Отдав приказы по обращению с арестованными, распределив сторожевые посты и проведя профилактические беседы с командованием (нелояльности не проявил никто, хотя одного из офицеров, скользкого типа по имени Брислер, Килиан взял на заметку), ученый направился дальше. Открыто введя рабовладение, братья по ордену серьезно добавили ему мороки. Конечно, причина была более чем веская: только так можно было не привлекать излишнего внимания к изобретенной им технологии промывания мозгов. Во время обсуждения Йоргис так и сказал ему.

Килиан вину признал. Да и сам он, чего уж греха таить, не раз ловил себя на мысли, что некоторые люди ни на что другое и не годятся.

Но это не отменяло очень несвоевременных проблем, вызванных таким решением. Церковь, и без того разгневанная тем, что Амброус посмел объявить Ильмадику богиней, после такого окончательно превратилась в их врага. Врага, с которым нельзя сражаться силой оружия, потому что он поднимет под свои знамена толпу. А учитывая, что Амброус собрался нападать на Иллирию, это будет означать войну на два фронта.

Поэтому теперь Килиан направлялся к городскому кафедральному собору, настоятелем которого значился архиепископ Идаволльский. Амброус тем временем должен был взять на себя Великого Инквизитора. После этого фанатиков, которые не подчинятся, можно будет объявлять еретиками, идущими против основной Церкви.

Войдя в собор, ученый направился к исповедальне. Он игнорировал впечатляющие красоты архитектурного шедевра; прекрасные фрески и негромкая органная музыка, — все это казалось слишком чуждым и неуместным ситуации, чтобы он мог этим действительно насладиться. Неуютно себя чувствовал в храме молодой маг. Поразмыслив, он с неудовольствием подумал, что социальные шаблоны влияют на него сильнее, чем он бы того хотел.
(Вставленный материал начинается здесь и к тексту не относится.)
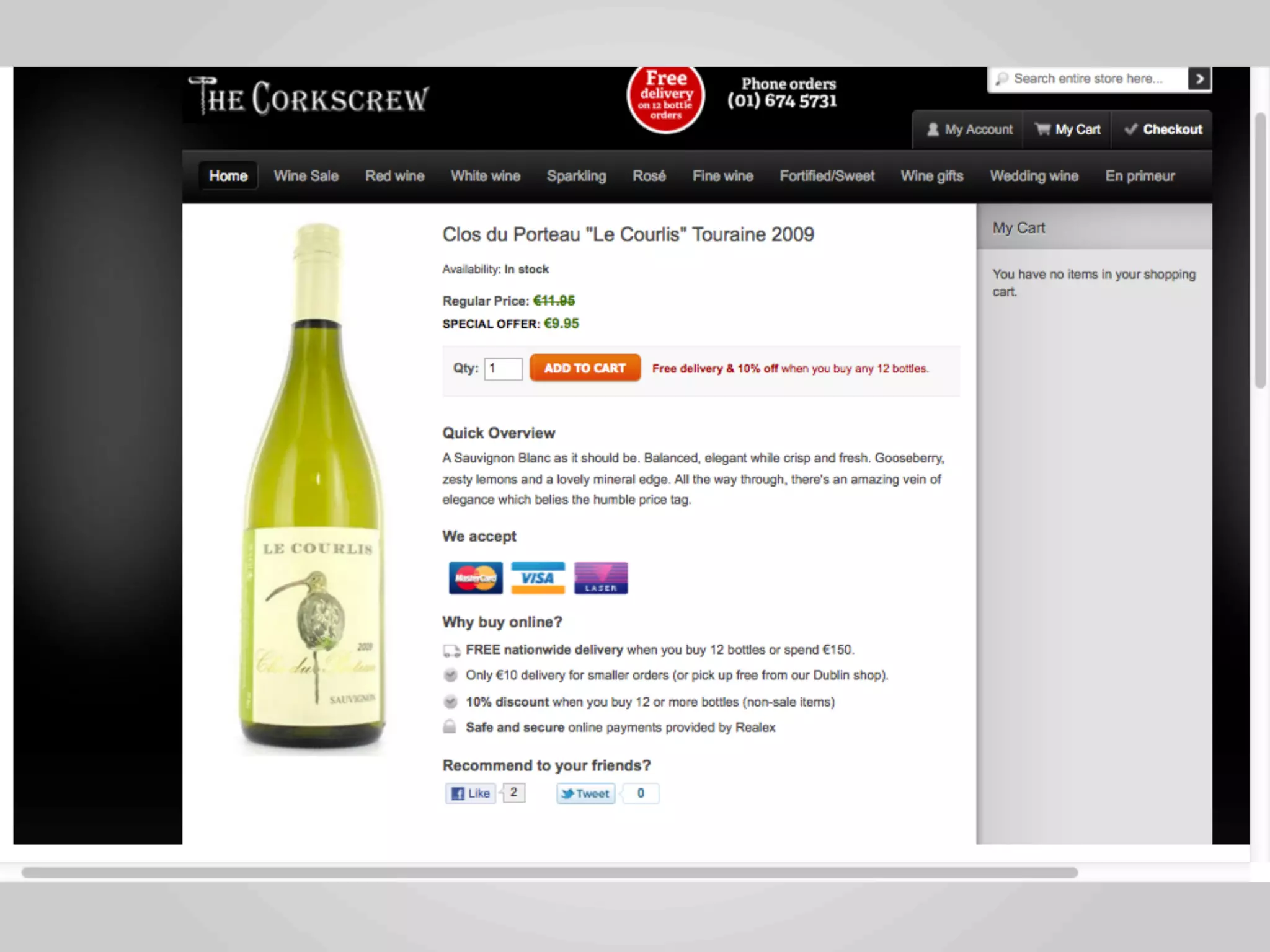This screenshot has width=1270, height=952.
Task: Open My Cart in header
Action: coord(1067,130)
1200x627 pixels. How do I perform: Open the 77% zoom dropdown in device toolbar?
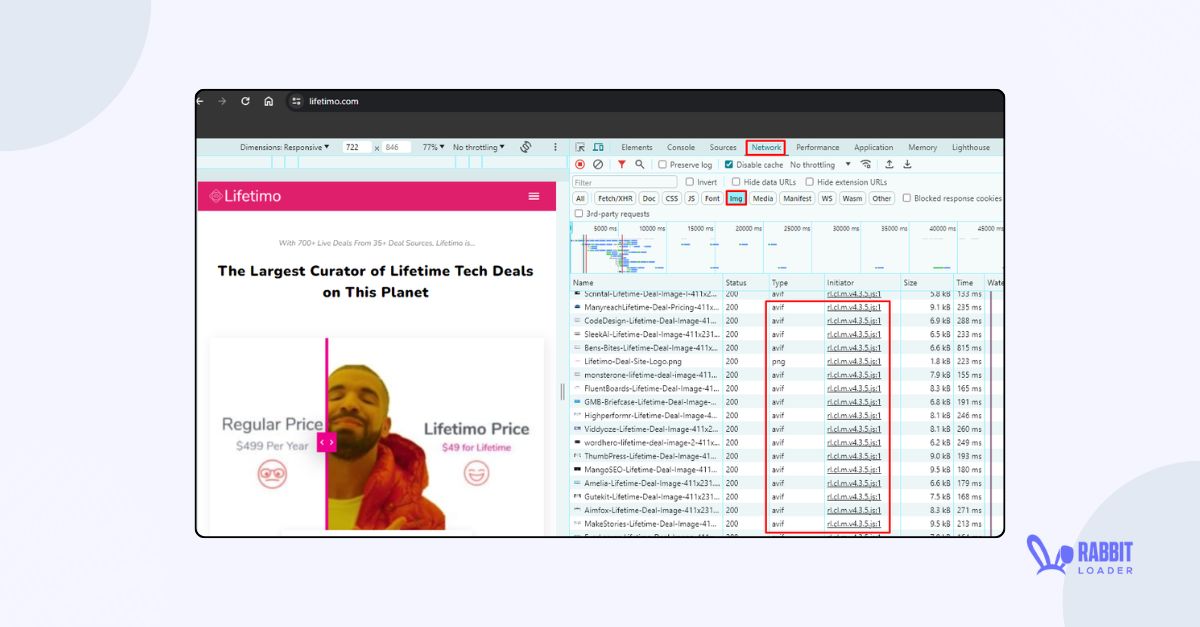pos(432,147)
Килиан ненавидел Церковь и христианство, но это не спасало от навязчивых мыслей: то, что он собирался сделать, — святотатство.

Чародей прошел в исповедальню. За непрозрачной перегородкой скрывался один из местных священников. Он не сознавал опасности. Непреложное правило исповеди: исповедник и исповедующийся не видят друг друга. Вроде как, незнакомому человеку легче выворачивать душу.

Смешно.

— Благословите, падре, ибо я согрешил.

— В чем грех твой, сын мой?

Хороший вопрос. Килиан не применял понятие греха к себе; во многом он, будучи сторонником идеи морального релятивизма, и вовсе отрицал это понятие. В общем-то, он не собирался затягивать разговор со священником, — но почему-то у него пока не получалось трансформироваться. То ли дело было в атмосфере этого места, то ли в психическом истощении после демонстрации перед Бартоном, но он никак не мог поймать нужный настрой. Приходилось тянуть время.

— Я убивал людей, падре. Убивал на войне. Пусть люди Халифата и отличаются от нас, они все еще люди. И я повинен в смерти сотен из них.

Строго говоря, тысяч. Но вот это говорить уже было бы рискованно.

— Это богоугодная война, сын мой, — ответил священник, — Они не люди. Они безбожники. Их убивать — не грех, а добродетель.

Килиан надеялся, что после такого ответа почувствует достаточный гнев, чтобы принять боевую трансформацию. Не вышло. Проклятье, надо было хоть девчонку какую прихватить, что ли, чтобы похотью трансформацию запитать…

— Я держу рабов, святой отец. Сейчас, когда это дозволено.

— Это грех, — подтвердил священник, кажется, начиная что-то подозревать, — Но Господь милосерден. Он прощает тебе этот грех.